What we implemented on the night was incorrect, but thinking about it later, what we were trying to do was the following sequential procedure in each step of which we were assigned into one of group $A$, group $B$ or unassigned $U$.
Formally, we began with $(A_0, B_0, U_0) = (\varnothing, \varnothing, \{1, \dotsc, 2N\})$. Then, we would iterate the following over $k$:
- Everyone in $U_k$ would flip a coin, and assign $U_k^H = \{i \in U_k : i \text{ flipped } H\}, U_k^T = \{i \in U_k : i \text{ flipped } T\}$.
- Set $U_k^* = \mathop{\mathrm{argmin}}_{U \in \{U_k^H, U_k^T\}} \bigl||U \cup A_k| - N\bigr|$.
- Reassign the groups according to $$ (A_{k+1}, B_{k+1}, U_{k+1}) = \begin{cases} (A_k \cup U_k^*, B_k, U_k \setminus U_k^*) & \text{if } |U_k^* \cup A_k| \leq N, \\ (A_k, B_k \cup (U_k \setminus U_k^*), U_k^*) & \text{if } |U_k^* \cup A_k| > N. \end{cases} $$
- Stop when $U_k = \varnothing$.
My questions are then:
- Does this actually sample a subset of size $N$ uniformly at random? My guess is yes, since it seems to me that if the set were permuted before the process began, then no distributions would change, but this is hardly a formal argument.
- Is this optimal in terms of a reasonable cost function (like total number of coins flipped or total number of iterations)? My guess is no, but I can't think of anything better.
- Is there a way of doing this that is more practical to physically implement?
I propose this solution (that I think simpler and may require less number of coins flipped)
Suppose $K$ is the smallest number satisfying: $2^K>2N$.
Each person $P_i$ for $i=1,...,2N$ flips the coin exactly $K$ times and the result is represented by $K$ random Bernoulli variables $(a_{i,0},a_{i,1},...,a_{i,K-1})$ with $a_{i,k} = 0$ if $H$ and $a_{i,k} = 1$ if $T$.

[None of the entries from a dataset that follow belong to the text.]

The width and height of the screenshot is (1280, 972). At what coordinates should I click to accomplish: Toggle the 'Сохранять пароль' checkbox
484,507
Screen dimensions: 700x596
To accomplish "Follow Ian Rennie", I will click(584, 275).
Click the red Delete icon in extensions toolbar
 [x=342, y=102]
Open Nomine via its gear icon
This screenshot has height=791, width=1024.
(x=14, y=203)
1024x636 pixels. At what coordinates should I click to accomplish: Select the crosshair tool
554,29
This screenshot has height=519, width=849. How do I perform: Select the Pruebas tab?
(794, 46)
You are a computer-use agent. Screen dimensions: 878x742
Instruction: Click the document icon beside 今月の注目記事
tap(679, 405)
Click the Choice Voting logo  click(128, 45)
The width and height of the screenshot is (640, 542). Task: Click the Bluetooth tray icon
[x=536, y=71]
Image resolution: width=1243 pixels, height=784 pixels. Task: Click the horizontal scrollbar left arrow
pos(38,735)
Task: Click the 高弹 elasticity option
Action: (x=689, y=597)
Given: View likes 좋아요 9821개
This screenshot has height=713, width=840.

Define the random function $$f(P_i) = \sum_{k=0}^{K-1}a_{i,k}\cdot2^{k} \qquad \forall i=1,...,2N$$ By definition, the function $f$ receive value from $0$ to $2^{K}>N$. There are chances that some $f(P_i)$ can receive same value. If this scenario occurs, we start again the procedure, until all $(f(P_i))_{i=1,..,2N}$ have different values. The procedure will stop almost surely because the probability that all $(f(P_i))_{i=1,..,2N}$ have different values is strictly positive (at least greater than $\frac{1}{2^{2N}})$).
The obtained $2N$ random functions $(f(P_i))_{i=1,..,2N}$ are i.i.d.
It suffices now to order the values of $2N$ random functions$(f(P_i))_{i=1,..,2N}$ and choose the first $N$ smallest (or biggest) values among them and we can split the group into two equal teams using only a coin (the coin doesn't need to be fair or not).